Conditioning Protein Language Models Using High-Throughput Sequence-Fitness Data Collection
Abstract
Current generative models of protein sequences, such as protein language models (pLMs), can generate novel functional sequences, but most strategies do not integrate labeled fitness data from real-world experiments. In this study, we explore fitness-conditioned generation from an autoregressive pLM, capturing evolutionary information from a protein family, using direct preference optimization (DPO) with large amounts of real-world experimental data. Our method leverages MillionFull, a high-throughput method used to collect over 100,000 unique sequence-fitness pairs for O-methyltransferases (OMTs) that form isovanillic acid, a non-native reaction.

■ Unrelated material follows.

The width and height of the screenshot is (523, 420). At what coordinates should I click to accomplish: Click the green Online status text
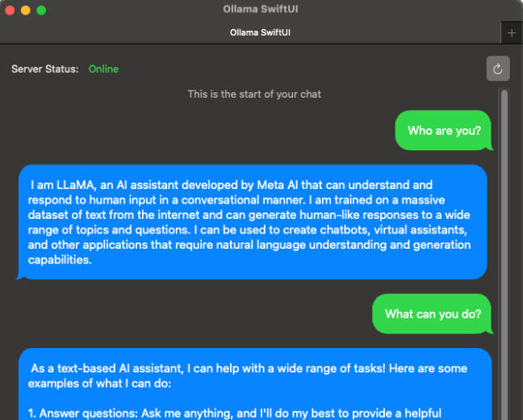click(104, 69)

Specifically, we pretrain ProGen2 on natural OMTs, after which we use the MillionFull-collected labeled dataset to align the pLM to generate sequences with higher fitness. This DPO-conditioned model generates sequences with significantly higher predicted fitness than the pretrained model while maintaining high sequence diversity and mutational profiles consistent with top-performing experimental variants. Impressively, wet-lab validation confirms that the best-performing DPO variant has a 16-fold fitness increase from the parent sequence and a 3-fold increase from the top variant in the training data. Overall, we demonstrate a robust "lab-in-the-loop" framework capable of generating diverse, high-fitness enzyme variants for non-native functional targets.